Two-level sample selection
selectMatch.Rd
Carries out a two-level sample selection where the possibility of an initially selected site not wanting to participate is anticipated, and the site is optimally replaced. The procedure aims to reduce the bias (and/or loss of generalizability) with respect to the target population.
Usage
selectMatch(
df,
unitID,
subunitID,
subunitSampVars,
unitVars,
nUnitSamp,
nRepUnits,
nsubUnits,
exactMatchVars = NULL,
calipMatchVars = NULL,
calipValue = 0.2,
seedN = NA,
matchDistance = "mahalanobis",
sizeFlag = TRUE,
repFlag = TRUE,
writeOut = TRUE,
replacementUnitsFilename = "replacementUnits.csv",
subUnitTableFilename = "subUnitTable.csv"
)
Arguments
- df
dataframe; sub-unit level dataframe with both sub-unit and unit level variables
- unitID
character; name of unit ID column
- subunitID
character; name of sub-unit ID column
- subunitSampVars
vector; column names of unit level variables to sample units on
- unitVars
vector; column names of unit level variables to match units on
- nUnitSamp
numeric; number of units to be initially randomly selected
- nRepUnits
numeric; number of replacement units to find for each selected unit
- nsubUnits
numeric; number of sub-units to be randomly selected for each unit
- exactMatchVars
vector; column names of categorical variables on which units must be matched exactly.
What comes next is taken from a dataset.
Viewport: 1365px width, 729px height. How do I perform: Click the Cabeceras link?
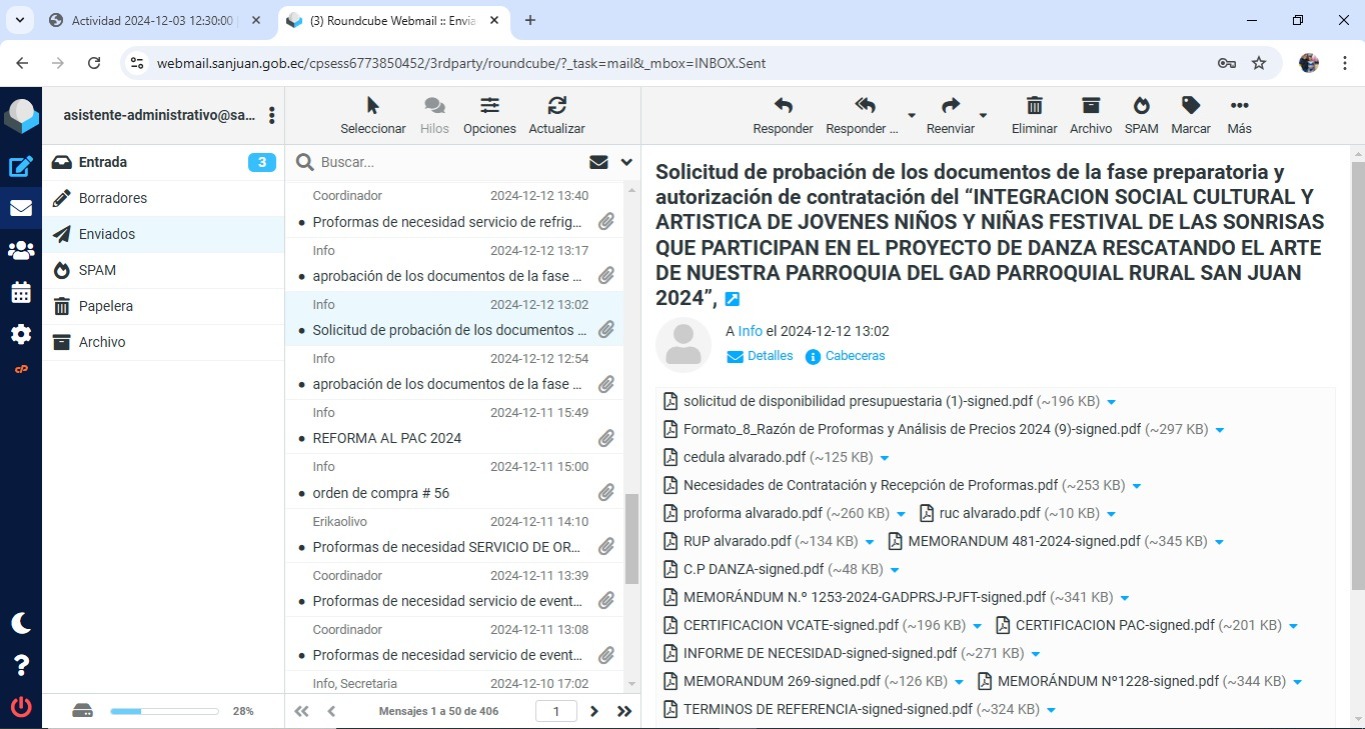tap(854, 356)
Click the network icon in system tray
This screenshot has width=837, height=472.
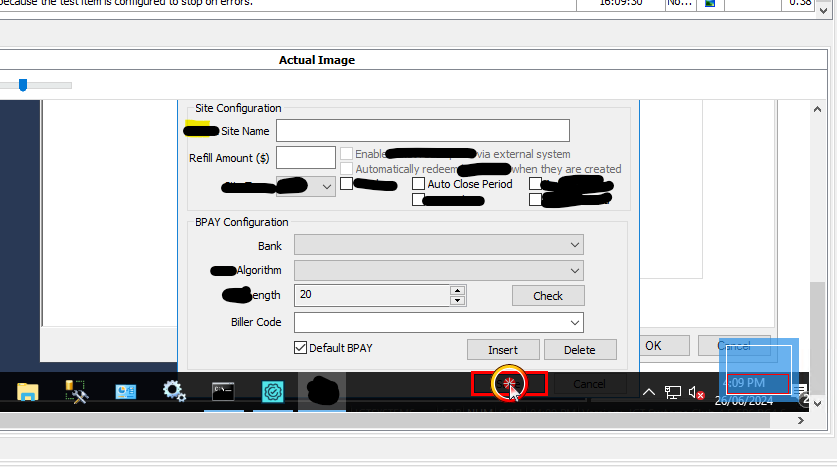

Must be present in 'unitVars'; default = NULL
- calipMatchVars
vector; column names of continuous variables on which units must be matched within a specified caliper. Must be present in 'unitVars'; default = NULL
- calipValue
numeric; number of standard deviations to be used as caliper for matching units on calipMatchVars
- seedN
numeric; seed number to be used for sampling. If NA, calls set.seed(); default = NA
- matchDistance
character; MatchIt distance parameter to obtain optimal matches (nearest neigboors); default = "mahalanois"
- sizeFlag
logical; if TRUE, sampling is made proportional to unit size; default = TRUE
- repFlag
logical; if TRUE, pick unit matches with/without repetition; default = TRUE
- writeOut
logical; if TRUE, writes a .csv file for each output table; default = TRUE
- replacementUnitsFilename
character; csv filename for saving unit:replacement directory when writeOut == TRUE; default = "replacementUnits.csv"
- subUnitTableFilename
character; csv filename for saving unit:replacement directory when writeOut == TRUE; default = "subUnitTable.csv"